Un compañero singular
¿Cómo es Hades-06 como músico? ¿Y como compañero de banda?
–Es un baterista con una historia ¡y con mucho carácter! Originalmente creado como un arma futurista diseñada para destruir a la humanidad, lo rescatamos, lo reprogramamos y le dimos una segunda vida como nuestro baterista. Pero no es una máquina perfecta: tiene peculiaridades, fallos e incluso una mala actitud. A veces se queja parpadeando luces de error a mitad de canción o negándose a empezar hasta que se lo pidamos amablemente. Estas imperfecciones lo hacen sentir inquietantemente humano, y al público le encanta el contraste irónico entre su precisión robótica y su personalidad rebelde. Como músico, Hades-06 sigue las partituras como lo haría un baterista humano: sin IA, solo programación pura. Pero como yo manejo su código, puedo ajustar su interpretación para que coincida con nuestra energía en vivo. No es solo una herramienta; es un compañero desafiante e impredecible. En el escenario, es como tener un tercer compañero de banda que es en partes iguales genio y un fastidio. ¡Como cualquier baterista de verdad!
¿Es muy complicado trabajar en su programación?
–¡Por supuesto! Programar a Hades-06 es una pesadilla, pero eso es lo que lo hace especial. Al no usar IA, cada ritmo, relleno y transición debe codificarse manualmente para que coincida con nuestras canciones. Y como originalmente era un arma, su hardware es… poco cooperativo. Paso horas afinando su ritmo, ajustando su ambiente (sí, tiene actitudes predefinidas) y corrigiendo errores que surgen en los peores momentos, como cambiar repentinamente a un blast beat de death metal durante una balada. ¿La ironía? Cuanto más intento perfeccionarlo, más lo humanizan sus defectos. Un golpe fallido por aquí, un golpe de platillo retardado por allá: estos errores crean una sensación cruda y orgánica que una máquina estéril no podría. Es una batalla constante, pero esa es la magia: Hades-06 no es solo un baterista; es un personaje de nuestra historia, y sus imperfecciones son parte del espectáculo.
El público
¿No les preocupa que el público se centre más en la presencia de Hades-06 que en la música, el mensaje y el sonido de la banda?
–Nos lo planteamos desde el principio, y sí, Hades-06 llama la atención al instante. Pero lo hemos convertido en una oportunidad: es un puente hacia nuestro universo. La gente puede venir por el robot, pero se va hablando de Audrey con su potente rugido, la música, la energía y el mensaje. Nuestro objetivo es crear una experiencia holística donde la tecnología esté al servicio del arte, no al revés. Si Hades-06 atrae a nuevos oyentes al metal, es un triunfo para nosotros. Después de todo, el rock siempre ha tratado de traspasar límites. ¡Simplemente lo hacemos a nuestra manera!
De la mitología griega a un futuro dominado por la tecnología. La propuesta de Les Projets D’Athena parece un viaje imposible en el tiempo, pero en realidad aborda muchos temas actuales, ¿verdad?

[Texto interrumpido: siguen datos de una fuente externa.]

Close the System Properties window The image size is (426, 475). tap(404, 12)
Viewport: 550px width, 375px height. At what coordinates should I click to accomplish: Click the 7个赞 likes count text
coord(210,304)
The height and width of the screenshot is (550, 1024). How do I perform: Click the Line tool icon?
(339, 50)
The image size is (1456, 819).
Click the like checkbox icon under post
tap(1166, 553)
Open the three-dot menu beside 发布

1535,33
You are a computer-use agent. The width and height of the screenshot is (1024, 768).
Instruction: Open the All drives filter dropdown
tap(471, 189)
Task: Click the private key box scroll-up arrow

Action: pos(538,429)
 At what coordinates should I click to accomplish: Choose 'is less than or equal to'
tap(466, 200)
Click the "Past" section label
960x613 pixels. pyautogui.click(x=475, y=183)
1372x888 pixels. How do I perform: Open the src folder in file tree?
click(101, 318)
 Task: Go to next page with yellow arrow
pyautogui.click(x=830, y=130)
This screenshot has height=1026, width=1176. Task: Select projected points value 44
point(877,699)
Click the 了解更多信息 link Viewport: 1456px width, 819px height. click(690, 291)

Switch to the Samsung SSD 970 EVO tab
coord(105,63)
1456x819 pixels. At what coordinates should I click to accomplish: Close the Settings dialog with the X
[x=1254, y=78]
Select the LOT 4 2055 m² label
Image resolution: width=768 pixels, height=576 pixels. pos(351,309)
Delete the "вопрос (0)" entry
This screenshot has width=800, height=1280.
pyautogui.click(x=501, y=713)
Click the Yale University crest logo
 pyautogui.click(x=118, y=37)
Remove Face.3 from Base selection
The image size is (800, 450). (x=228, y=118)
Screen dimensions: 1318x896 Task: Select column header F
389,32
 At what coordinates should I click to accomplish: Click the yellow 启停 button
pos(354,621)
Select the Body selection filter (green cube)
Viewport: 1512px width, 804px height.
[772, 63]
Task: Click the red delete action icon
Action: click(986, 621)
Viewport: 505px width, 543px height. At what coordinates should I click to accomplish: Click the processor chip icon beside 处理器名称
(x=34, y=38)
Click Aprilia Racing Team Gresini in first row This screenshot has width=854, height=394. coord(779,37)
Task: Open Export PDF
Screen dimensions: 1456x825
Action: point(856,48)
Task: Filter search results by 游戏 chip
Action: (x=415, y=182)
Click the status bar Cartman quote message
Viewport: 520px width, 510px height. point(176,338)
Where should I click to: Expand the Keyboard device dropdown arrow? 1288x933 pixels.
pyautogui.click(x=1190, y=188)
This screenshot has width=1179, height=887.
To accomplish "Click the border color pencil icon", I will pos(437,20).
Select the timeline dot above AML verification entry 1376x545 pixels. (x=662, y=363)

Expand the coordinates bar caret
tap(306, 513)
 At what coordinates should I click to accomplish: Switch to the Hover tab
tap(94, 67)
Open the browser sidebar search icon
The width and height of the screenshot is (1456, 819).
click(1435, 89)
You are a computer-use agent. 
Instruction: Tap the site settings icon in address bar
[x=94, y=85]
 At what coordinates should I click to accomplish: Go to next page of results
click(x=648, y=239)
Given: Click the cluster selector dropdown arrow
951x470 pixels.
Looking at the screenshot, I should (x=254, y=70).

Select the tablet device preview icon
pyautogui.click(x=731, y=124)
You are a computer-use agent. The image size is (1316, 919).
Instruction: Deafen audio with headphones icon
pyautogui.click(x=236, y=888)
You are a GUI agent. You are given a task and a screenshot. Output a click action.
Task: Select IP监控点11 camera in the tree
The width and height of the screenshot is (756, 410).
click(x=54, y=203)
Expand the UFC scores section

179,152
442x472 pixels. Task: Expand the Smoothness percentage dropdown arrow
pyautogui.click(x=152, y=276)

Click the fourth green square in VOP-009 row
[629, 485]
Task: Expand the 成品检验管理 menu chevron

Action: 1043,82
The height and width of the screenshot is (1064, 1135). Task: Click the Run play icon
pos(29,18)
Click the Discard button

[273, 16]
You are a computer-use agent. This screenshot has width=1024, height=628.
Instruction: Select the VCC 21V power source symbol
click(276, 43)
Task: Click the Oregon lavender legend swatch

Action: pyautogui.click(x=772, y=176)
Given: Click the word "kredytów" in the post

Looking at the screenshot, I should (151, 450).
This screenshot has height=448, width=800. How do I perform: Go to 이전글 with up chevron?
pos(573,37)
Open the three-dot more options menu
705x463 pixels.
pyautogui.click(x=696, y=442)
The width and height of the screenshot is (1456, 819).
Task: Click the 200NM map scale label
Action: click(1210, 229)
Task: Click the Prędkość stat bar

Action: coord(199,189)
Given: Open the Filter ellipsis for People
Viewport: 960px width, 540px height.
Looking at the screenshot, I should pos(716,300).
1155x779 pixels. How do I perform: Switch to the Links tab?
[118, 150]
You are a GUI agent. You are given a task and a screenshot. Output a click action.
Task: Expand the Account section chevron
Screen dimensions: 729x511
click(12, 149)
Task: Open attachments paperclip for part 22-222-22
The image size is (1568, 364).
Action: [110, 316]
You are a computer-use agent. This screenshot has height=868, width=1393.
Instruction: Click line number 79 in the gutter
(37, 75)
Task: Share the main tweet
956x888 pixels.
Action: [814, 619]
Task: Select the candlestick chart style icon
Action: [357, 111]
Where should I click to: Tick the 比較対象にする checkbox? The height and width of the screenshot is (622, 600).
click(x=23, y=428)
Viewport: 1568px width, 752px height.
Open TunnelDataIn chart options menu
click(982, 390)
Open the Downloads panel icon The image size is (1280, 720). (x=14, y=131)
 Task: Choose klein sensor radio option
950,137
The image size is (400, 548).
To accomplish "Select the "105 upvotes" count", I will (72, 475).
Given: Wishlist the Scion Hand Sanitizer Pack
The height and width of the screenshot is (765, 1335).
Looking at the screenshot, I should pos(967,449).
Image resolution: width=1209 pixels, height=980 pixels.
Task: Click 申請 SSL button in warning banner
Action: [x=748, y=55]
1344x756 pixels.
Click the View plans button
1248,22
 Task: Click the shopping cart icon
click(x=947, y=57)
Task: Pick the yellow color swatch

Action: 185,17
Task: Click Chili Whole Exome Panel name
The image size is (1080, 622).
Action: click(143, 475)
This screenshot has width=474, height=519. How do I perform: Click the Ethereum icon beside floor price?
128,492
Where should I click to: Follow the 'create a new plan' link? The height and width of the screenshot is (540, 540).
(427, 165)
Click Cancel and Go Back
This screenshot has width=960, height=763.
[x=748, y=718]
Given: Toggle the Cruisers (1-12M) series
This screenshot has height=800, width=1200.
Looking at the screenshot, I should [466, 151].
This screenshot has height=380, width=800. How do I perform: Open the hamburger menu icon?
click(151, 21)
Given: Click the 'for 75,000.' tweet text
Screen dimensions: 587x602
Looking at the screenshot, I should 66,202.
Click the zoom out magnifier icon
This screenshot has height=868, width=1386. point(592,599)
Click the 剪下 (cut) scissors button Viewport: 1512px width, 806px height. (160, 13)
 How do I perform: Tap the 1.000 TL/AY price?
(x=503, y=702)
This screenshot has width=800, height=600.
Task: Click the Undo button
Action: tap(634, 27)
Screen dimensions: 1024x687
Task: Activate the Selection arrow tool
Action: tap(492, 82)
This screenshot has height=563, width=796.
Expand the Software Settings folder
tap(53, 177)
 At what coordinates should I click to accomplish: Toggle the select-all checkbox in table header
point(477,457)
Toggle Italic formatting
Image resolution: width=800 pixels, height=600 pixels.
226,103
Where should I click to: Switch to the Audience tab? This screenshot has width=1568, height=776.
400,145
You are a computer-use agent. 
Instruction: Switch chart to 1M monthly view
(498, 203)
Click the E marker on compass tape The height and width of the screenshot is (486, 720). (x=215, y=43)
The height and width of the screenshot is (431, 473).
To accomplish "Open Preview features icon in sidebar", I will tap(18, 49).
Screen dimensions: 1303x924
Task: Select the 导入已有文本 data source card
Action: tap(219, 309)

–Por supuesto. La mitología griega está llena de historias sobre la arrogancia, la búsqueda del conocimiento y las consecuencias de desafiar a los dioses; temas que reflejan el mundo actual, dominado por la tecnología. Tomemos como ejemplo a Prometeo, quien robó el fuego a los dioses para dárselo a los humanos: ¿no es eso precisamente lo que hacemos con la tecnología? Jugamos con fuerzas que no controlamos por completo, planteando cuestiones éticas, sociales y existenciales. Nuestro proyecto es una metáfora de esta tensión. Usamos tecnología de vanguardia para explorar lo que nos hace humanos. ¿La paradoja? Cuanto más integramos a Hades-06, más nos damos cuenta de que son la emoción humana, la imperfección y la creatividad las que le dan vida. En ese sentido, estamos hablando sin duda de los mayores desafíos de hoy y del mañana.